Complete step by step answer:
Specific heat capacity can be given by
$\gamma = \dfrac{{{C_P}}}{{{C_V}}}$
$\gamma - 1 = \dfrac{{{C_P} - {C_V}}}{{{C_V}}} = \dfrac{R}{{{C_V}}}$
$\Rightarrow {C_V} = \dfrac{R}{{\gamma - 1}} = \dfrac{R}{{\dfrac{{67}}{{45}} - 1}}$
$\Rightarrow {C_V} = \dfrac{{45R}}{{22}}$
According to the mayor’s relation,
$\Rightarrow {C_P} = R + {C_V} = \dfrac{{67}}{{22}}R$
As per the data given in the question, the enthalpy change can be given by
$\Rightarrow \Delta T = 100K$
$\Rightarrow H = n {C_P} \Delta T = 0.75 \times \dfrac{{67}}{{22}} \times 2 \times 100 = 475cal$

Hence, the right option is in option (D).

Additional information:
Enthalpy is the sum of the internal energy and the product of pressure and volume given by the equation:
$H = E + PV$ . Where, $E$ = internal energy
$P$ = pressure
$V$ = volume
$H$= Enthalpy
When a process occurs at constant pressure, the heat evolved (either released or absorbed) is equal to the change in enthalpy.
The heat capacity ratio, also known as the adiabatic index.

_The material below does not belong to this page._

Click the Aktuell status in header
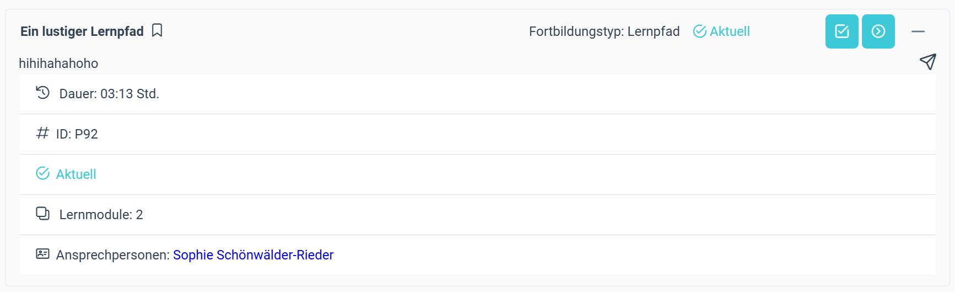 pyautogui.click(x=721, y=31)
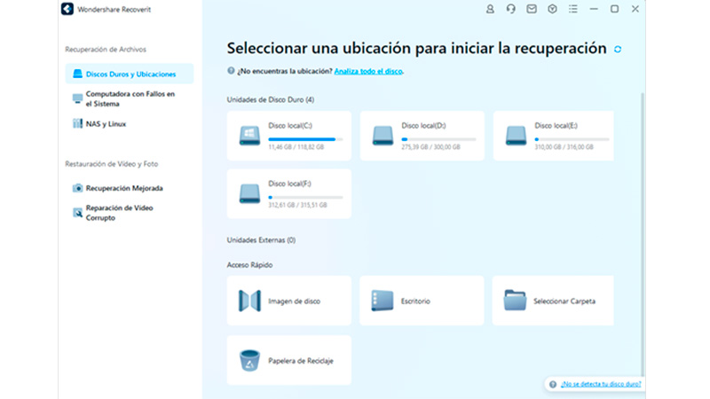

It is the ratio of the heat capacity at constant pressure $\left( {{C_P}} \right)$ to heat capacity at constant volume $\left( {{C_V}} \right)$. It is sometimes also known as the isentropic expansion factor and is denoted by (gamma) for an ideal gas .
$\gamma = \dfrac{{{C_P}}}{{{C_V}}}$

Note: Mayor’s formula states that the difference between the specific heat of a gas at constant pressure and its specific heat at constant volume is equal to the gas constant divided by the molecular weight of the gas.